Over eight years have passed since Kirk Henry's neck was broken. Now is the time for the federal court to put Judge Glass' and Magistrate Foley's bogus rulings in the trash can, and go after Lisa Rizzolo and her hidden fortune no matter who at City Hall or in Washington D.C. it may offend. (Senator Harry Reid is in business with one of Mayor Oscar Goodman's law partners.)

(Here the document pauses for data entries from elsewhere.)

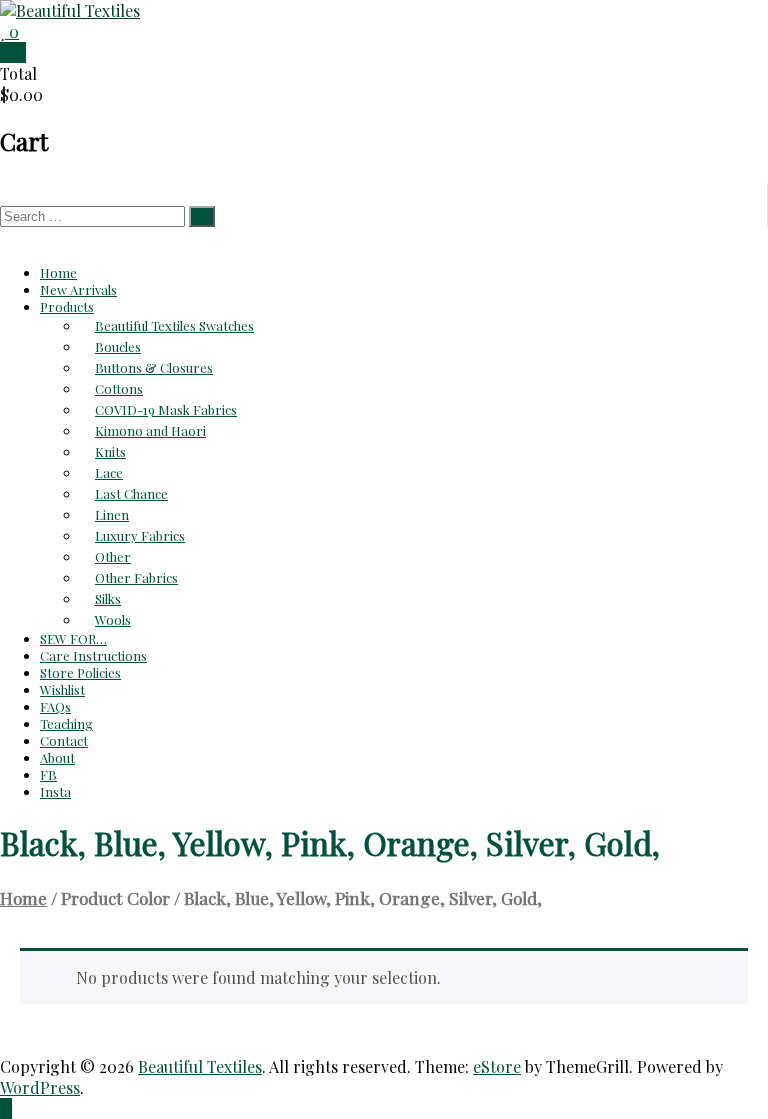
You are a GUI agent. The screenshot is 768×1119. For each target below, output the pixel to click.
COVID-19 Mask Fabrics (166, 409)
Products (67, 306)
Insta (55, 791)
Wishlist (62, 689)
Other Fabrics (136, 577)
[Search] (202, 216)
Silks (108, 598)
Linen (112, 514)
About (57, 757)
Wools (113, 619)
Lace (109, 472)
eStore (497, 1066)
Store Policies (80, 672)
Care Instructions (93, 655)
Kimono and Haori (150, 430)
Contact (64, 740)
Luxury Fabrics (140, 535)
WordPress (40, 1087)
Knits (110, 451)
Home (58, 272)
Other (113, 556)
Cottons (119, 388)
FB (48, 774)
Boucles (118, 346)
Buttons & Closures (154, 367)
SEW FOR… (73, 638)
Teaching (66, 723)
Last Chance (131, 493)
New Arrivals (78, 289)
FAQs (55, 706)
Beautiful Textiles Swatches (174, 325)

This while Councilman Wolfson and his wife are reported to be exploring runs for higher office. And while Rizzolo's friends including Mayor Oscar Goodman  (shaking hands with Wolfson) wield tremendous influence and money around election time. And while Kirk Henry sits endlessly in an electric wheelchair waiting for almost a decade for his settlement. And while Rick Rizzolo is a regular fixture in our town's most expensive venues seen squandering tens of thousands in cash on a nightly basis.

The Federal Court unexplainably put a defrauded California bank in first position to collect the initial $5 million in proceeds from any sale of the Crazy Horse further damaging Mr. Henry. Rizzolo borrowed the money using the bar as collateral, then refused to pay it back -- giving it to his ex-wife to hide off shore. The bank soon went under, but I cannot understand why this personal injury and Uniform Fraudulent Transfer Act case should include the bail out of a failed bank in preference to paying a broken man what he's owed?

Rizzolo keeps using the city's closure and the Department of Justice's seizure of his business as his excuse that the devaluation of the club was not his fault; "I could not predict the government would seize the business and property, then refuse to license it," Rizzolo whined.

Rizzolo then tries to convince the court that he had sold the Crazy Horse for anywhere between $29 and $48 million dollars, but the "government" somehow screwed up his sales, therefore he should not be forced to pay his debts from his wife's hidden assets.

He neglects to say that the initial $48 million dollar "buyer" was his straw man, and the subsequent buyers were determined by the Department of Justice to be just as unqualified based on their ties to Rizzolo, or business dealings with organized crime members.
The United States Department of Justice, District of Nevada

Tuesday, January 23, 2007

Additionally, defendants’ plea agreements require The Power Company, Inc. to sell The Crazy Horse Too by June 1, 2007. The Government has the right to disapprove the sale if the buyer is a close relative or ongoing business partner of Rizzolo’s, is a felon, or has business dealings with organized crime members or groups.


It's now up to Federal Judge Philip Pro, the presiding judge in this case, to comb through all this information and decide whether to allow Kirk Henry to locate and seize Rick and Lisa's hidden assets. According to the FBI, there's plenty to go around, so the IRS should be close on Henry's heals in the event Judge Pro has had his fill of the obvious subterfuge.